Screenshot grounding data
.....

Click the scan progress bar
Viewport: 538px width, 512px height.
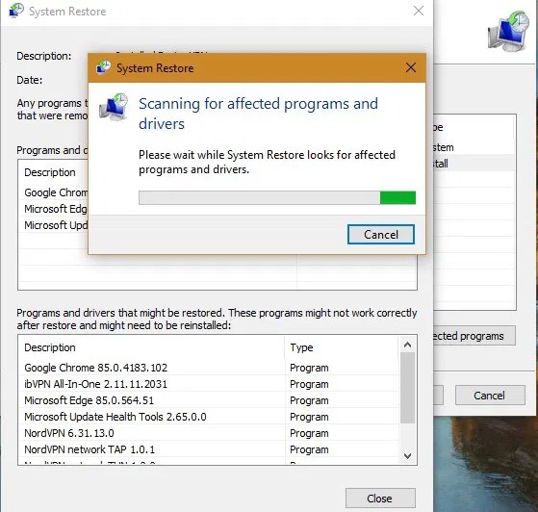(x=277, y=197)
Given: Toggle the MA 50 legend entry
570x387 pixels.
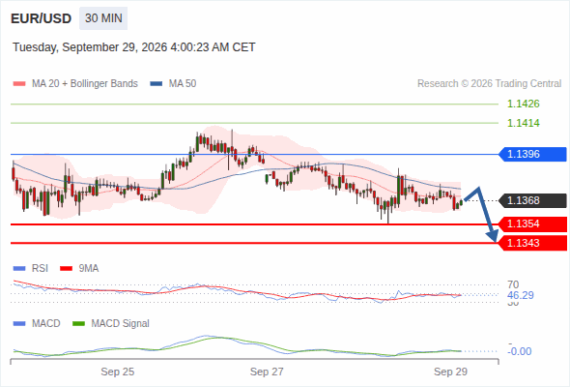Looking at the screenshot, I should (173, 84).
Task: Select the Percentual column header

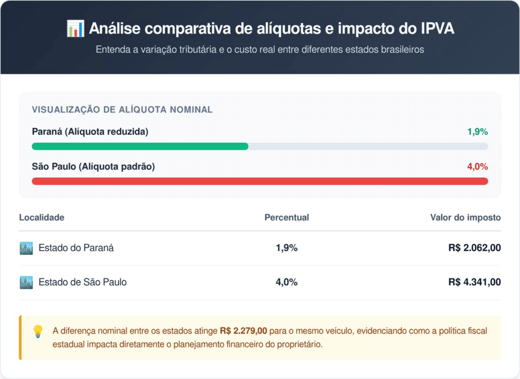Action: coord(286,217)
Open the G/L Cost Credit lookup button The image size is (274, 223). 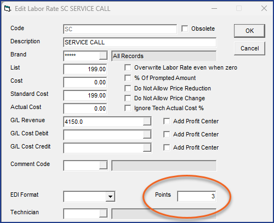147,148
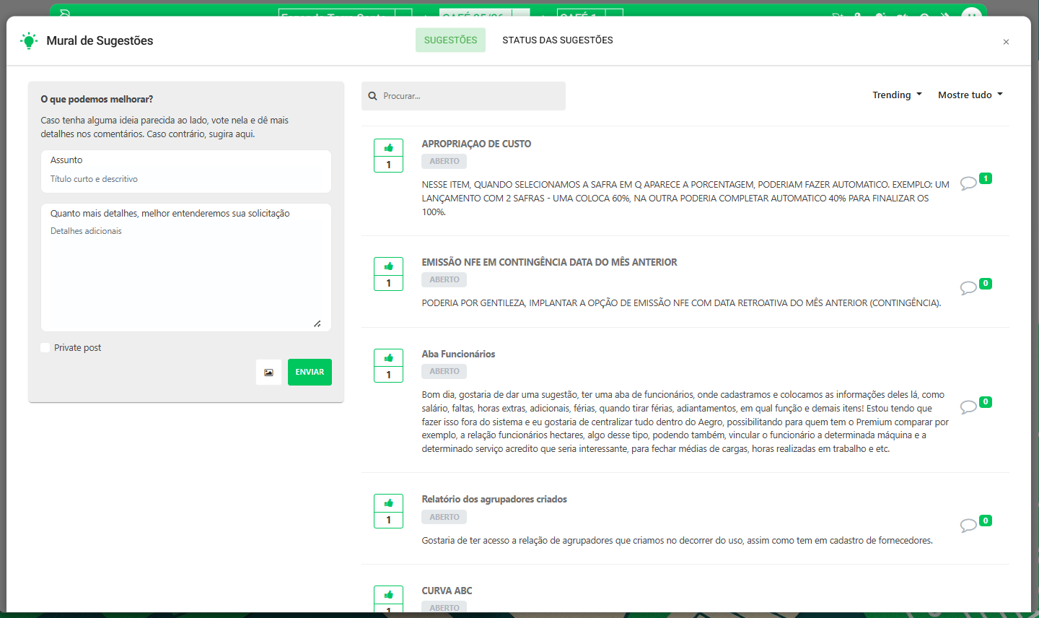Screen dimensions: 1039x618
Task: Click thumbs-up on EMISSÃO NFE EM CONTINGÊNCIA suggestion
Action: 388,266
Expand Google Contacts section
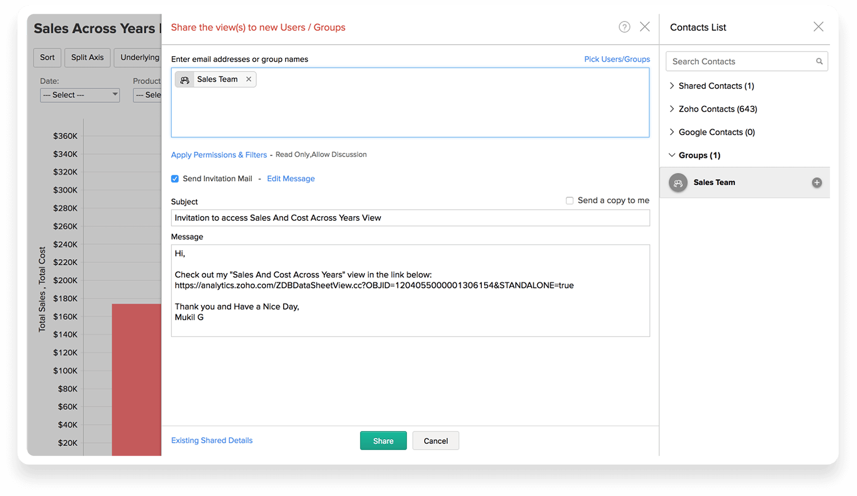 coord(672,132)
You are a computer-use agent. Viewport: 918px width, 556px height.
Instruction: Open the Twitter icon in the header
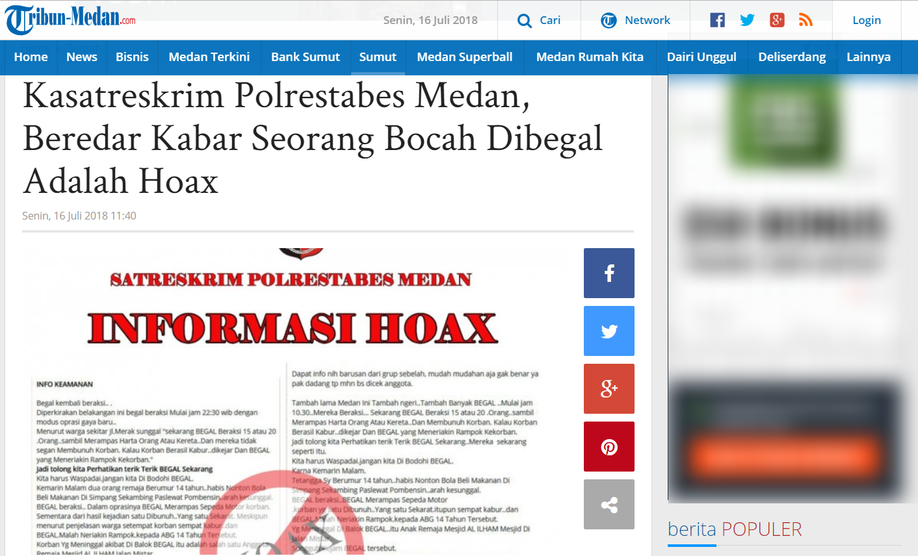pos(747,20)
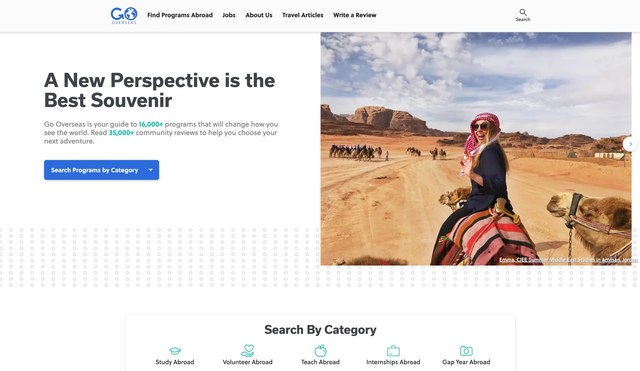Screen dimensions: 640x371
Task: Select the Gap Year Abroad camera icon
Action: pos(466,351)
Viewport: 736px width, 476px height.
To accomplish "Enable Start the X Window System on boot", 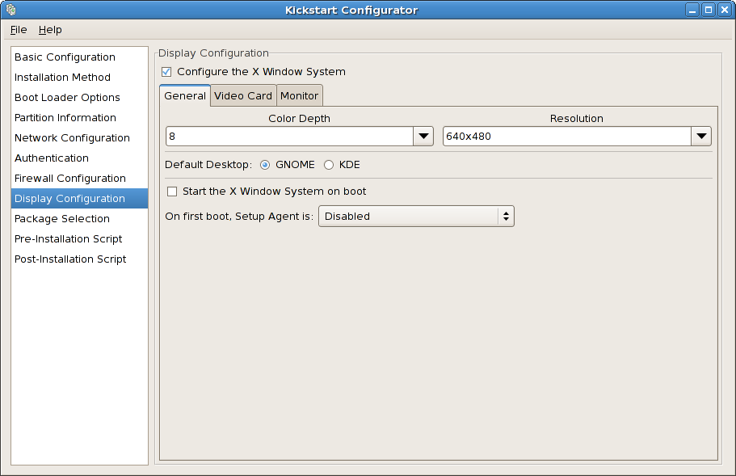I will pos(171,192).
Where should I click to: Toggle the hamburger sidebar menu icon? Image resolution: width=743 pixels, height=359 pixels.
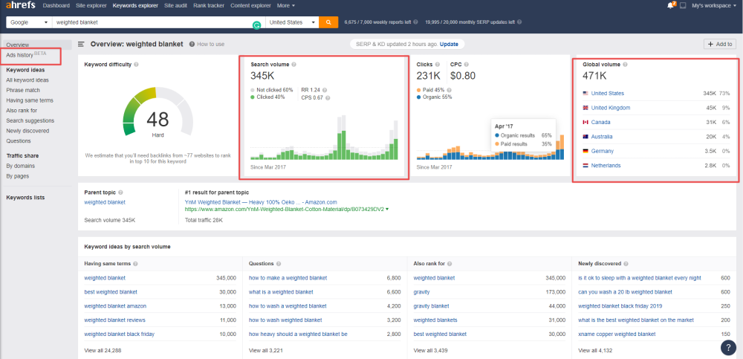coord(82,45)
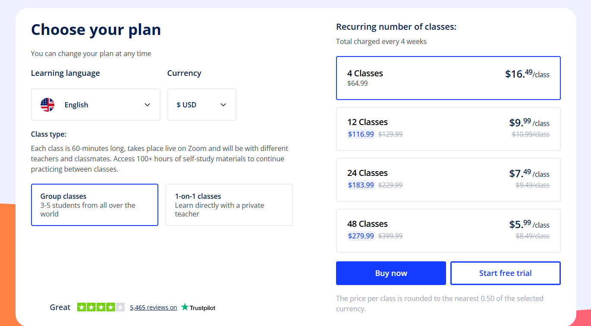Open the 5,465 reviews link
Viewport: 591px width, 326px height.
tap(153, 307)
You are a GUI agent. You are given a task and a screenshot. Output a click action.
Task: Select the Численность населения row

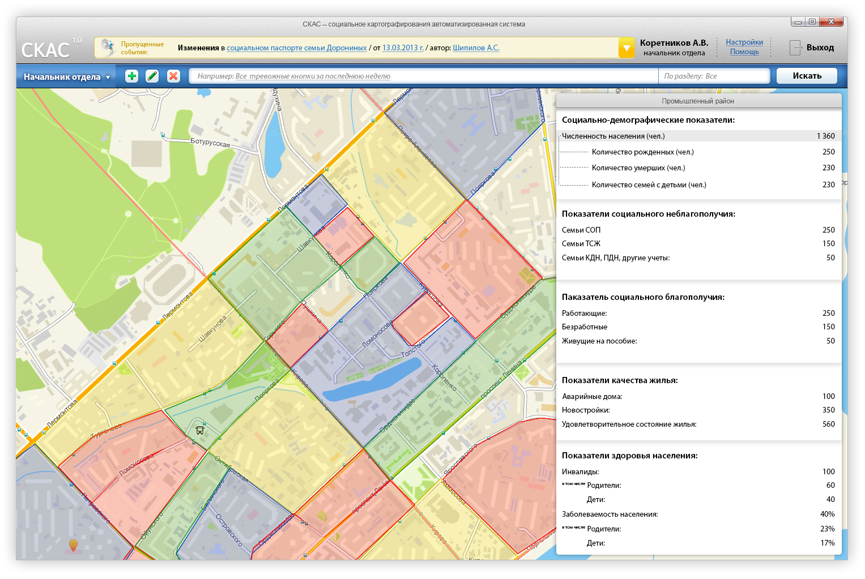(698, 136)
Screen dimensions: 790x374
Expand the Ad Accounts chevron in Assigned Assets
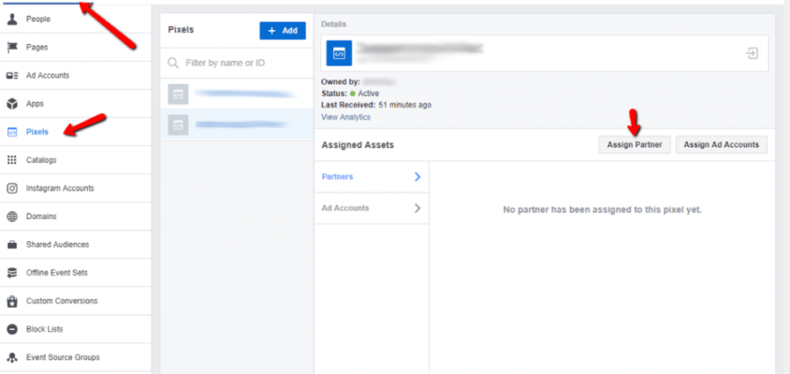point(417,209)
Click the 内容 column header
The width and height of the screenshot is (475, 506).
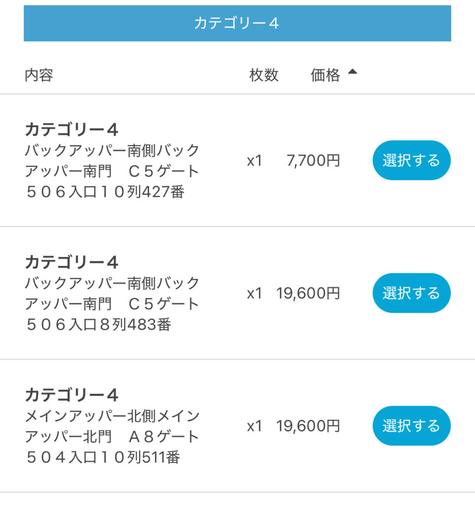coord(39,75)
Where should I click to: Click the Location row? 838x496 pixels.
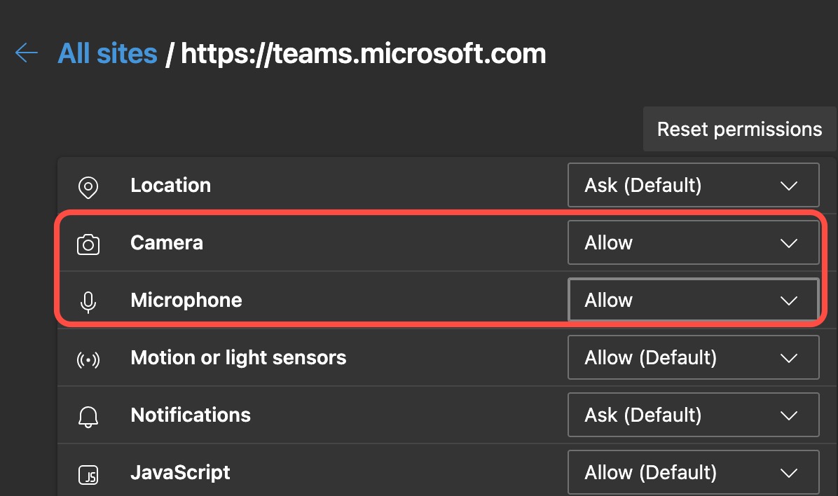pyautogui.click(x=315, y=185)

.....

* [Problem requirements]: Across the data, count every line where the string "agent" turns up, then write only that count.

* [Solution for this exercise]: 2